Les méditations s'appuient soit sur les textes bibliques quotidiens, soit sur la prière de l'Eglise.

Puisque nous sommes tous responsables de la foi des autres, n'hésitez pas à laisser vos commentaires.

Nous pourrons ainsi nous enrichir de la réflexion des autres.







samedi 28 juillet 2018

17ème dimanche ordinaire B - 29 juillet 2018

Quand la foule a faim…





            On mangera et il en restera. Cette affirmation du Seigneur donnée par le prophète Elisée traduit tout l’amour de Dieu pour son peuple, sa grande bonté et sa générosité sans limite. C’est cette même générosité, cette même bonté, ce même amour qui sont à l’œuvre en Jésus, des siècles plus tard, lorsqu’il nourrit une foule immense avec seulement cinq pains et deux poissons. Un signe donné pour que le peuple comprenne que Dieu ne saurait ignorer ceux qui se tournent vers lui. Au-delà du signe que Jésus avait accompli, ce qui me frappe dans l’évangile de ce dimanche, c’est la faim de ce peuple qui se presse par milliers autour de Jésus. 

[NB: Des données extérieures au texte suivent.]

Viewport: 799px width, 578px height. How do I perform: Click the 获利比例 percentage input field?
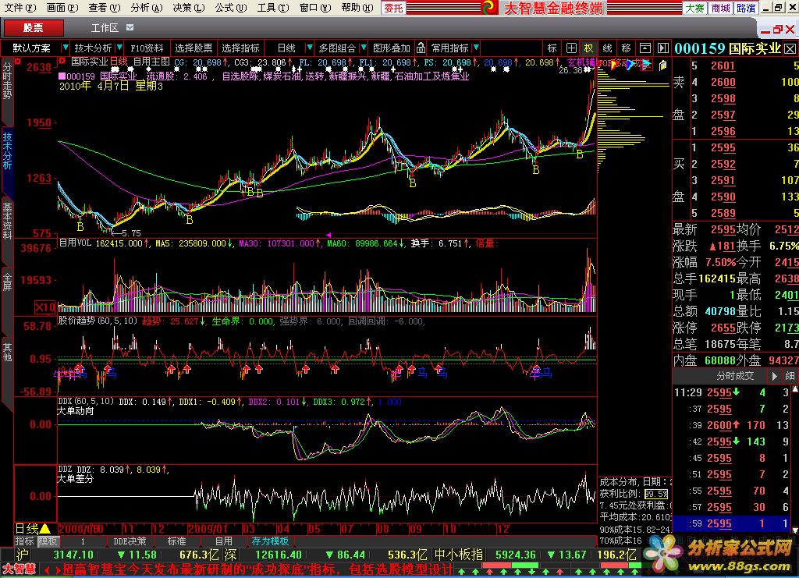pos(656,494)
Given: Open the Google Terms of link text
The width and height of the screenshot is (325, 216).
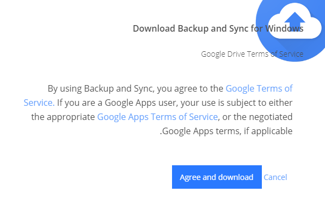Looking at the screenshot, I should tap(259, 88).
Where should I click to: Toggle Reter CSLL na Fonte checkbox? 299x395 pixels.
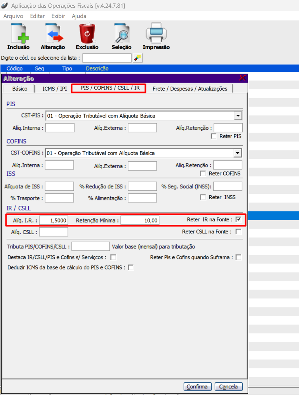[x=238, y=232]
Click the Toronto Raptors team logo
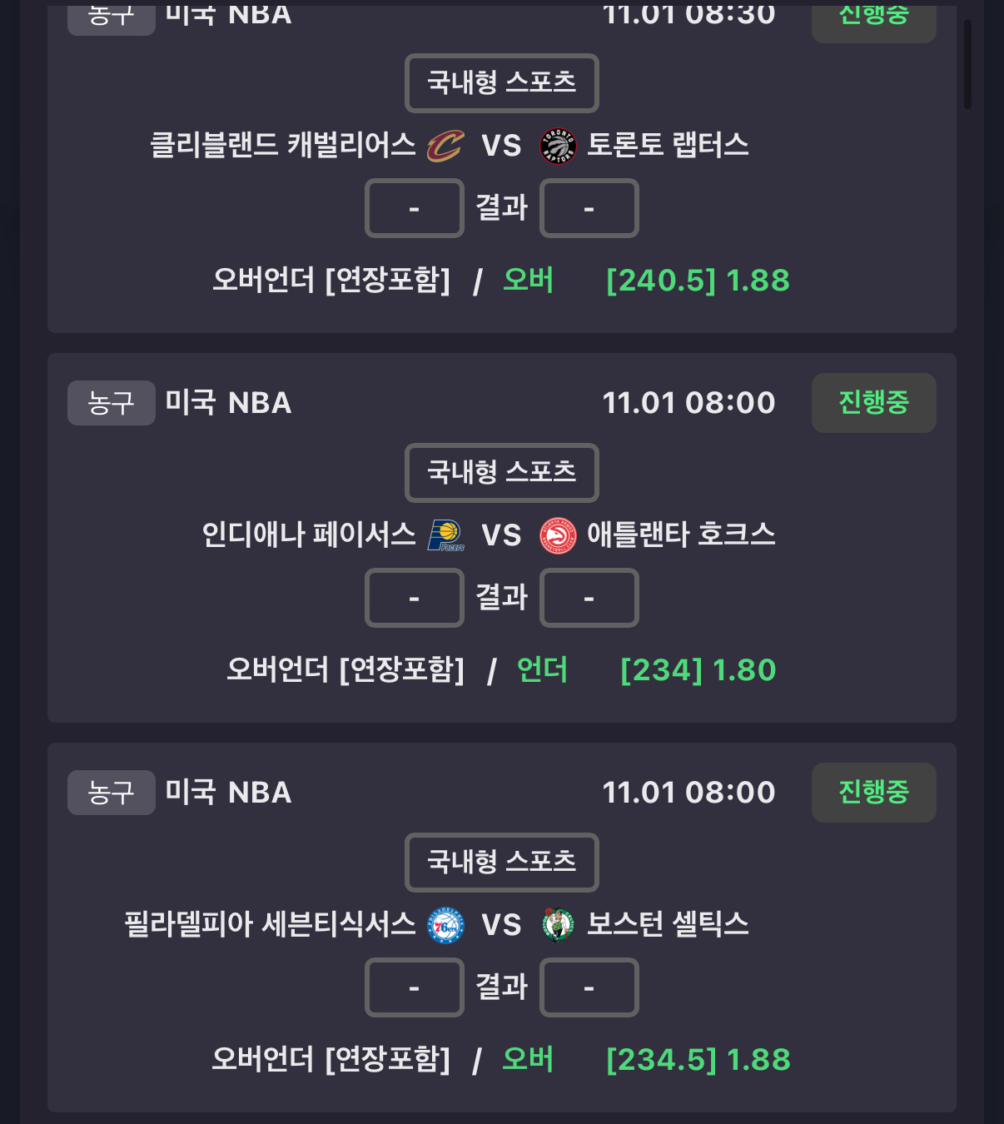 [558, 146]
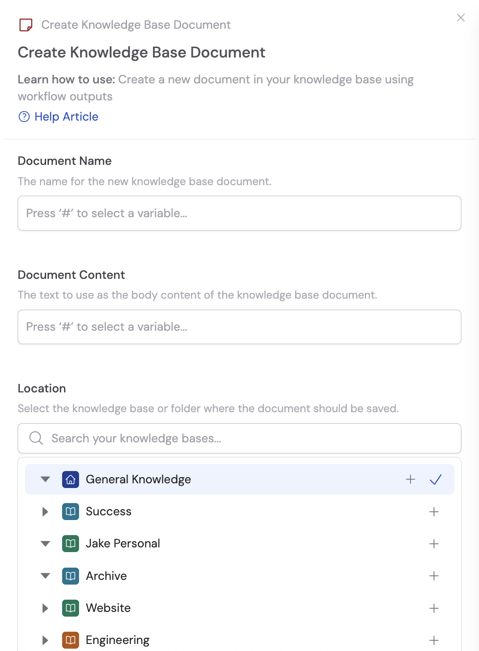Click the orange book icon beside Engineering
This screenshot has height=651, width=479.
tap(70, 640)
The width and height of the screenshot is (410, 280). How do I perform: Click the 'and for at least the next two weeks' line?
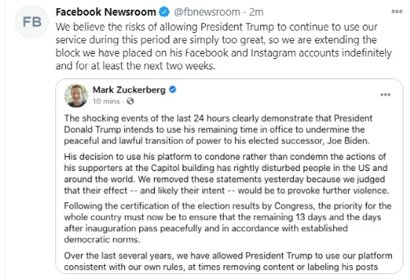click(135, 66)
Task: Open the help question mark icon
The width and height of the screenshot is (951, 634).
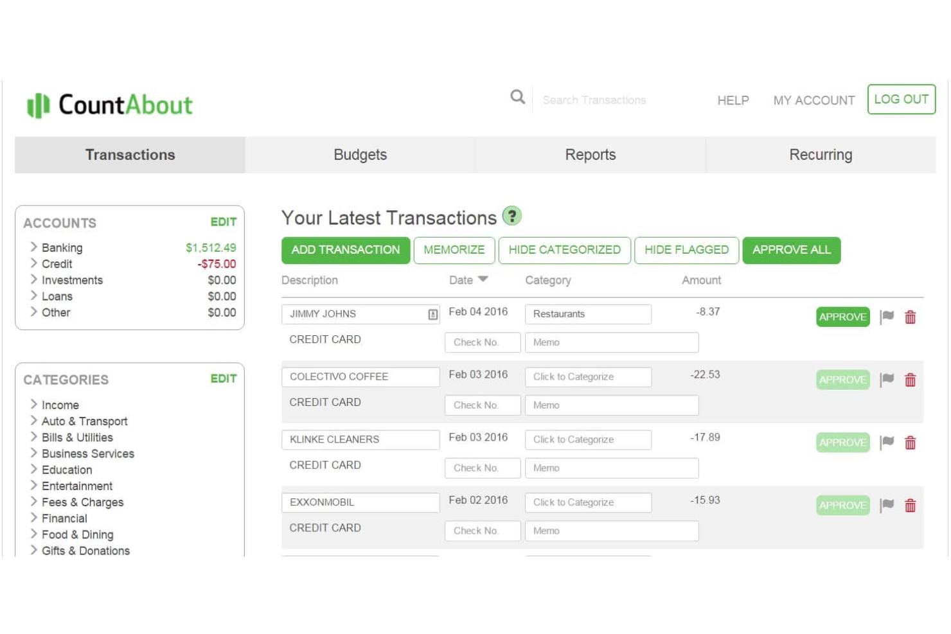Action: point(512,216)
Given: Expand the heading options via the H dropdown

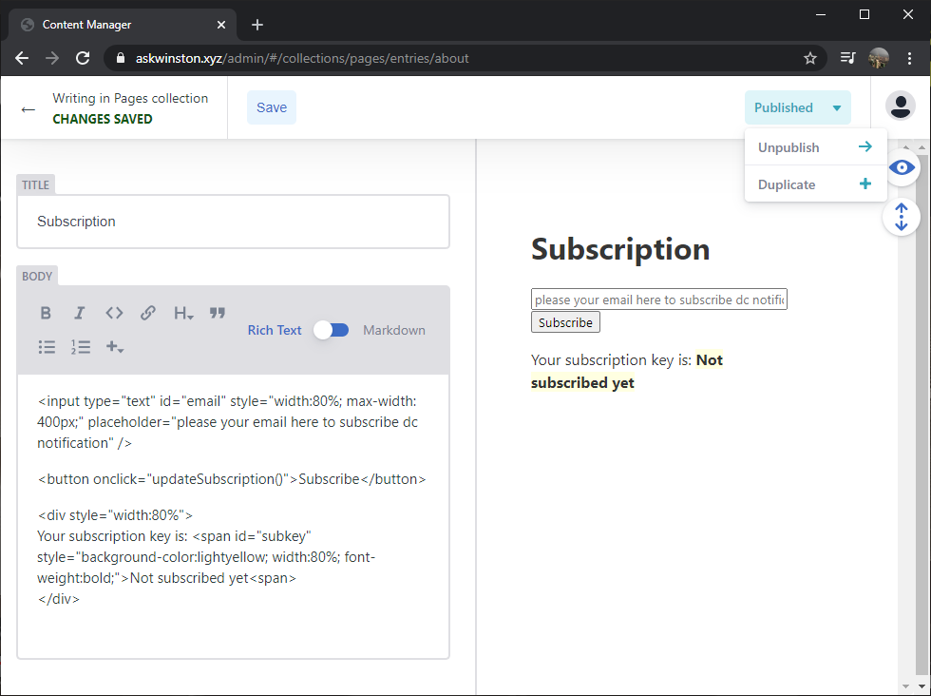Looking at the screenshot, I should click(183, 312).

            Même si nous avons changé d’évangéliste, passant de Marc à Jean, le contexte reste le même. Souvenez-vous : dimanche dernier, Jésus avait invité ses disciples à l’écart à leur retour de mission. Déjà les foules se pressaient, au point qu’ils n’avaient même pas le temps de manger. Jésus avait embarqué avec les siens pour traverser le lac, mais la foule, comprenant leur intention, [courut] là-bas, sur l’autre rive et [arriva] avant eux. Peut-on souligner davantage la faim de cette foule d’une parole vraie ? Peut-on faire mieux pour dire l’impact de Jésus sur ces hommes et ces femmes qui courent après lui ? C’est de cette foule qu’il voulait éloigner ses disciples ; c’est cette foule qui les rattrape ; c’est cette foule qui en oublie jusqu’à l’essentiel (un casse-croûte pour la route) pour être avec Jésus. Il y a un lien fort entre cette foule et Jésus, et ce ne sont pas seulement les signes qu’il opère qui peuvent expliquer cela. Je pense qu’il y a plus ; il y a quelque chose de vital qui semble les attacher ainsi à la personne de Jésus. 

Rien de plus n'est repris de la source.